Incompatibility with Professional Code
In both articles, Yang and Farr (247) and Sulmasy et al. (253) assert that PAS is intrinsically inconsistent with medical worker’s code of behavior as it violates the Hippocratic Oath. In the authors’ opinion, the legalization of PAS would turn physicians into simple service providers that follow the caprice of the customer. Moreover, it is believed that such a practice would reduce the trust towards professionals from other patients. Also, Yang and Farr (247) add that patients can choose other methods of finishing their life that would not include physicians, such as refusal from life-sustaining treatment. On the other hand, Lawrence and Roberts (249) note that even though PAS contradicts professional ethics, the evidence shows the prevalence of support towards the practice among physicians who closely work with terminally ill patients.
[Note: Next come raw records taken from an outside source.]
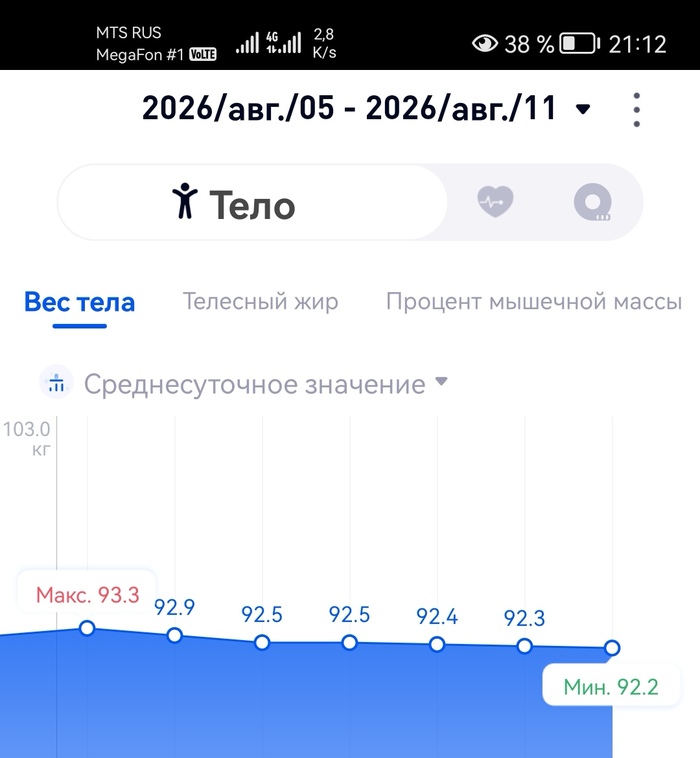The width and height of the screenshot is (700, 758).
Task: Tap the 92.4 data point on chart
Action: pos(437,644)
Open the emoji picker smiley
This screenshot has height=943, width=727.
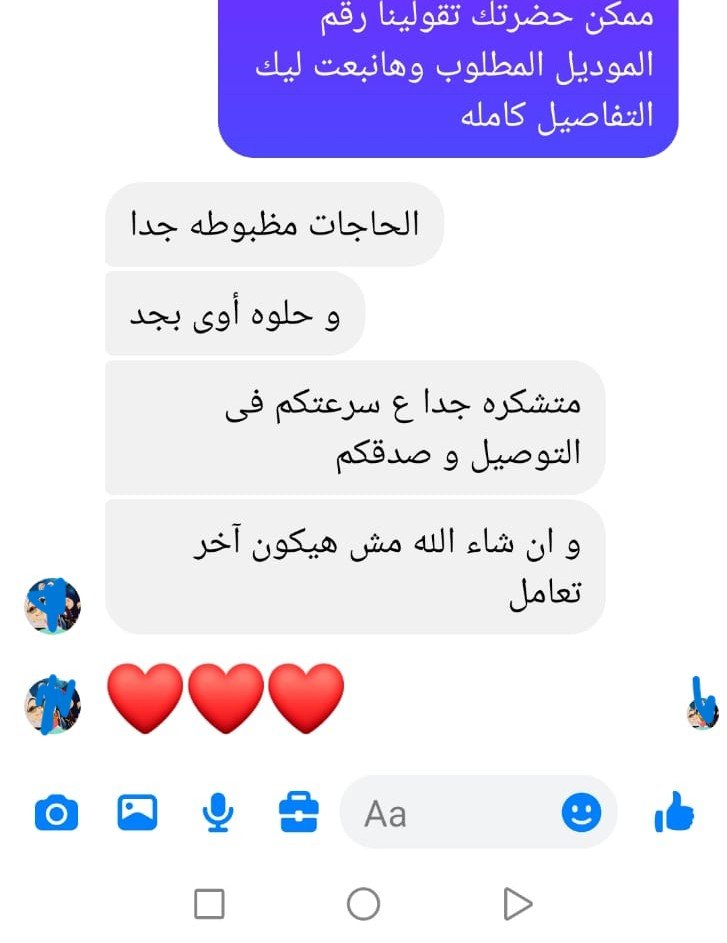(x=581, y=812)
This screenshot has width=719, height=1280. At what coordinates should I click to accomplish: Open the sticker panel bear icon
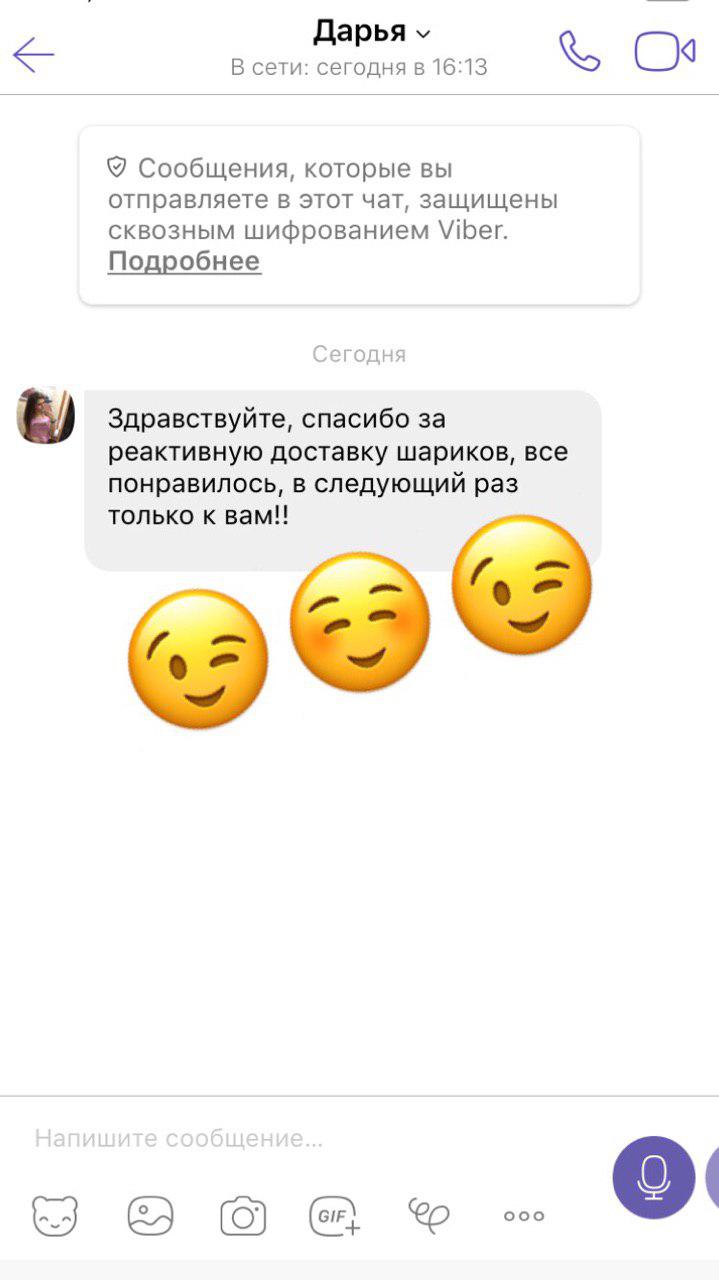point(55,1216)
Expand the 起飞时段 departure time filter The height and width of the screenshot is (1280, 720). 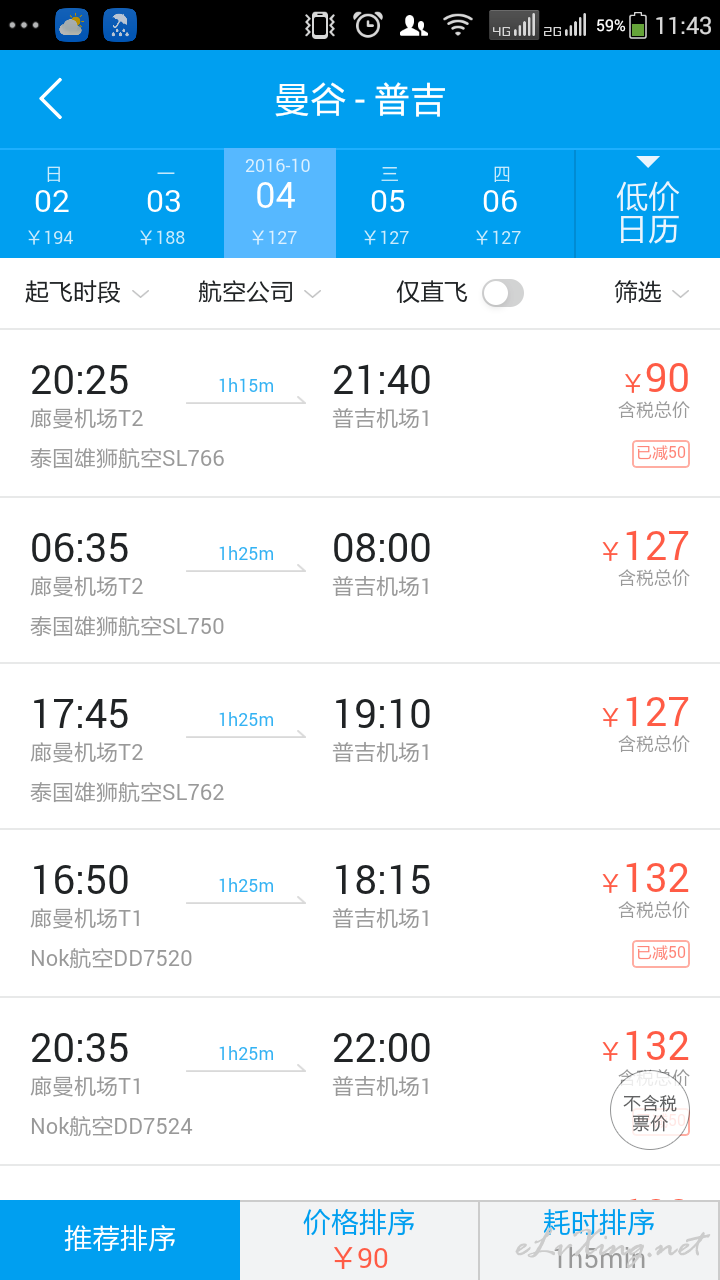[87, 292]
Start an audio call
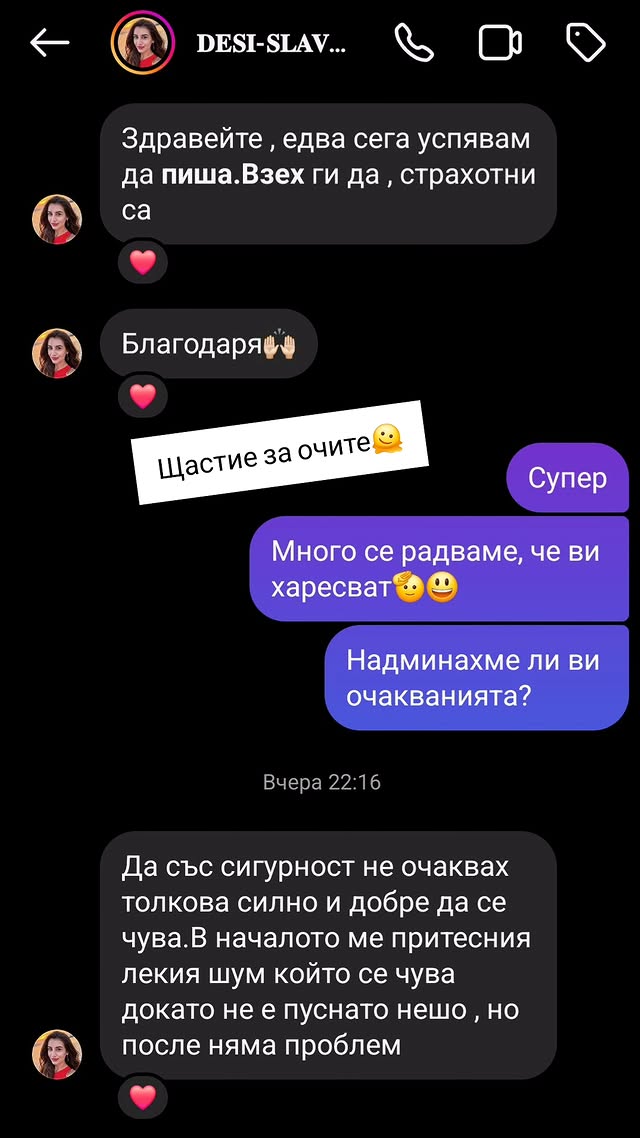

Furthermore, in the jurisdictions where PAS is forbidden, medical workers seek to assist dying by other methods. Finally, the authors argue that physicians always have the personal choice to participate or avoid the procedure.
Devaluation of Human Life
Next, it is argued that PAS devalues human life and experiences. Sulmasy et al. (250) argue that killing oneself contradicts the notion of a life worth living. Moreover, it is maintained that modern palliative care can reduce patients’ suffering significantly. Therefore, PAS is viewed simply as a simple solution to the problem. Conversely, Lawrence and Roberts (249) state that the main reason people choose PAS is based on the desire to die with dignity that palliative care cannot assure. Similarly, Yang and Farr (247) argue that fear of suffering is not among PAS’s first motivations.
Finally, Sulmasy et al. (251) are concerned that the legalization of PAS may lead to a gradual erosion of the inclusion borders. This means that more people, for various reasons, would seek to kill themselves in such a manner. However, evidence shows that this might not be true, as jurisdictions, where PAS is legal experienced only moderate growth in death cases (Lawrence and Roberts 249).
Various arguments in favor of and contrary to PAS were discussed. It is found that although the procedure contradicts the professional ethics of medical workers, those physicians working directly with terminally ill patients mostly support it, which signifies that the former prefer compassion over professional duty. However, such a trade-off may potentially hurt the trust towards physicians from other patients. Also, the question of whether PAS lessens the value of human life is answered with equally persuasive arguments. Finally, it was found that the legalization of PAS is unlikely to cause a slippery slope phenomenon as evidence suggests that the number of patients who seek aid in dying increased only moderately.
Yang, Y. Tony, and Farr A. Curlin. “Why physicians should oppose assisted suicide.” Jama, vol. 315, no. 3, 2016, pp. 247-248.
Sulmasy, Daniel P., et al. “Non-faith-based arguments against physician-assisted suicide and euthanasia.” The Linacre Quarterly, vol. 83, no. 3, 2016, pp. 246-257.
Gostin, Lawrence O., and Anna E. Roberts. “Physician-assisted dying: a turning point?.” Jama, vol. 315, no. 3, 2016, pp. 249-250.